#### [AIM 1]
Return every line of the rows that follow the student loan post, unchanged and in the same order, but leave out the pictures.

#### [PAGE]
Expensive Student Loans? Or cheaper alternatives?

The previous blog post showed you how much more expensive it is to take out a 6.1% student loan from the government compared to a 3% loan. That is due to higher interest rates, taxes, national insurance and additional student loan charges.

Students should therefore, before taking out a student loan, consider some alternatives:

There is a myth out there that the cost of the student loan repayments do not matter, as most students will not clear the outstanding debt anyway. That is wrong.

If completely clearing an alternative loan is cheaper than even partial student loan repayments, that alternative loan should be considered.

Assume you are a student and have three options to pay for the £50k cost of university:

 

  1. Your uncle offers you £50k interest free to be repaid in equal instalments by you over 30 years at £139 a month.
  2. Your dad says he will put £50k on mortgage at 3%, to be repaid in equal instalments by you over 30 years at £186 a month.
  3. You take out a student loan

 

So how much do you have to earn if you take up which options? Remember, it is only your earnings which will determine your repayments for the student loan company.

(we assume here that neither the £21k repayment threshold will change, or any other tax thresholds will change relating to loan repayments)

Option 1:

Take your uncle’s interest free loan if you will earn more than about £1.15m over the next thirty years. That is £25k starting salary, rising by 3% each and every year. If you expect to earn less, take the student loan.

Option 2:

Take up the offer of your dad of the 3% loan if total expected earnings are more than £1.45m over the next 30 years. That is either

– £28k starting, increasing each year by 3.5%, or

– £30k starting, increasing each year by 3%.

Option 3:

Take out a £50k student loan if you expect to earn less than either £1.15m (if you have a rich uncle) or £1.45m (if you have a helpful dad).

Or even take out a student loan if you earn slightly more than that and you value the flexibility of not having to repay in years when you do not earn.

Other things to consider:

Will repayment thresholds be increased?
If you are convinced that the government will increase repayment threshold of £21k levels upwards, or increase earnings limits, the student loan will become much more attractive than the alternatives. If the government did, you will have to earn more over the next 30 years, perhaps £200k or more (on top of the £1.15m or £1.45m) before it will become cheaper to take your uncle’s or dad’s loan.
However, since student loans were introduced, loans have become bigger, more expensive, with thresholds retrospectively frozen until 2021. So why would the government change it now back into the other direction? Especially since the Student Loan System is desperately trying stay afloat and reduce government contributions at the expense of students’. A sceptical and prudent approach is therefore justified. Assume the government will not increase thresholds.

Risk that government will change conditions to student’s disadvantage

The government considers the government debt only being repayable through earnings. But that law could be changed. Terms and conditions have been changed before for previous loans. Perhaps the government will make a student debt more like a real debt, where debt collectors can and will chase you to enforce repayment. Perhaps worldwide. There is no guarantee. In future you might get a visit from thebailiffs for missing a student loan repayment – even if you are unemployed – you never know what a government will legislate for. The student loans will certainly be sold off to a private company, they have with all existing tranches.  There is no guarantee that the government will continue to be as lenient when pursuing you for your debt, or that a private company will do so in an ethically appropriate way. Do not forget that directors of the Student Loan Company have in the past been sacked for unethical behaviour.

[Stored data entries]
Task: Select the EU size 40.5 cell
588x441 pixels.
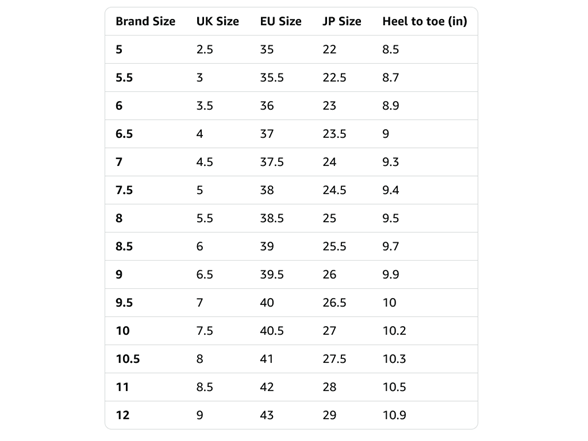Action: (x=272, y=331)
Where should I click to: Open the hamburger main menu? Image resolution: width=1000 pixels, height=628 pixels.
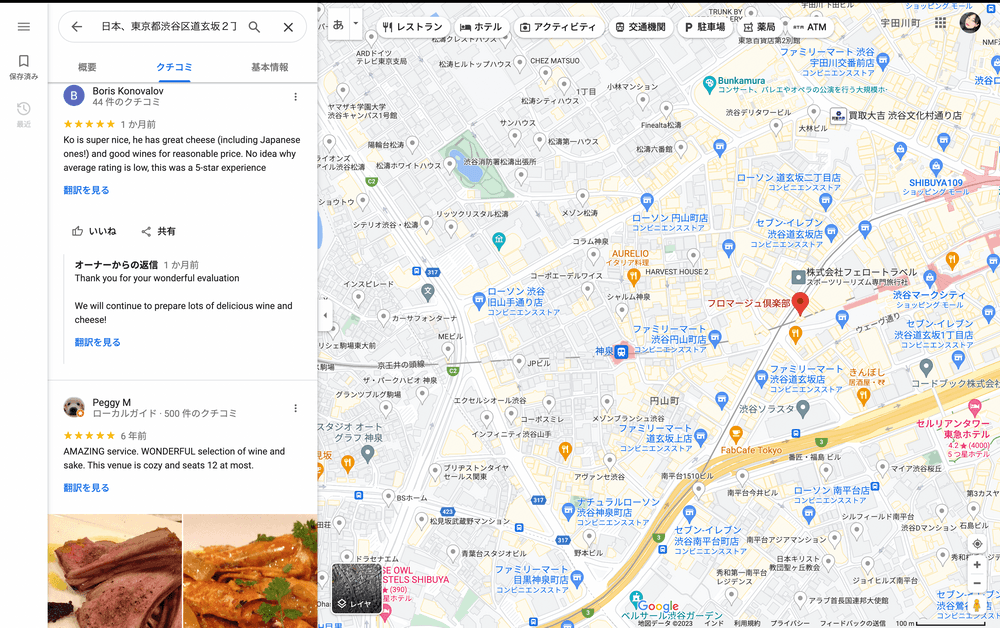click(24, 27)
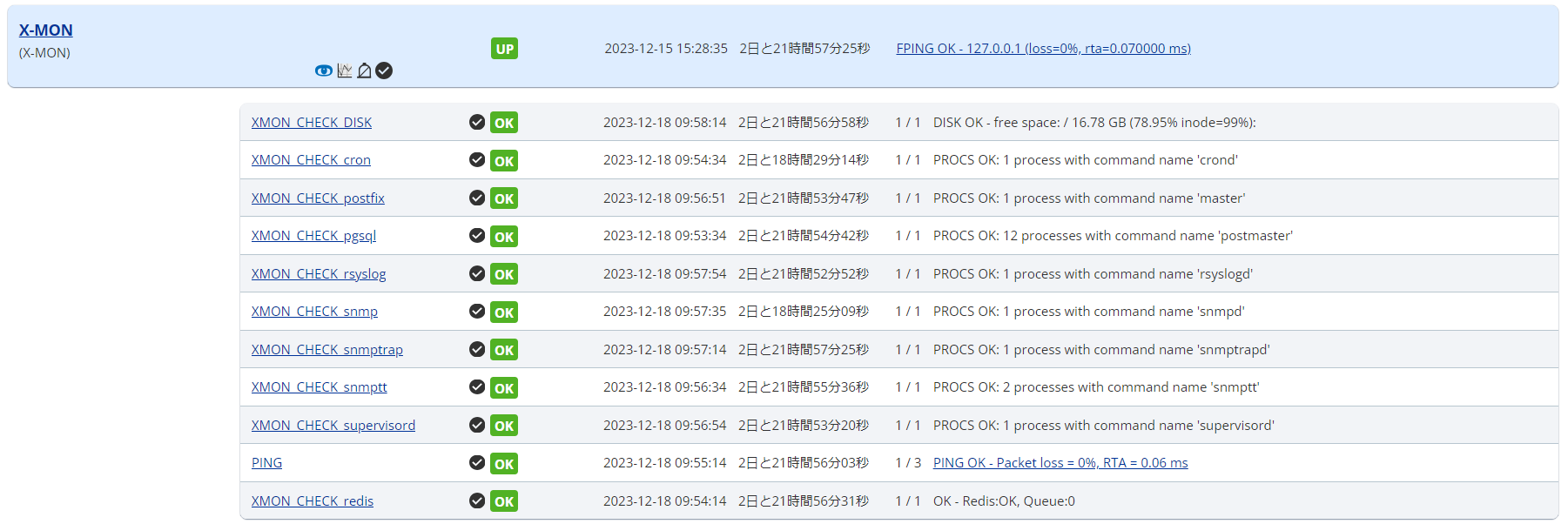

#### [AIM 2]
Answer these questions from the student loan post above:
(a) How much is the monthly repayment on the uncle's interest-free loan?
(b) Until what year have the repayment thresholds been retrospectively frozen?
(c) What starting salary, rising by 3% each year, corresponds to total earnings of about £1.15m?

#### [COMPLETE ANSWER 1]
Task: Select the EU size 40.5 cell
588x441 pixels.
Action: (x=272, y=331)
Where should I click to: Open the hamburger main menu? Image resolution: width=1000 pixels, height=628 pixels.
click(24, 27)

#### [COMPLETE ANSWER 2]
(a) £139 a month.
(b) 2021.
(c) £25k.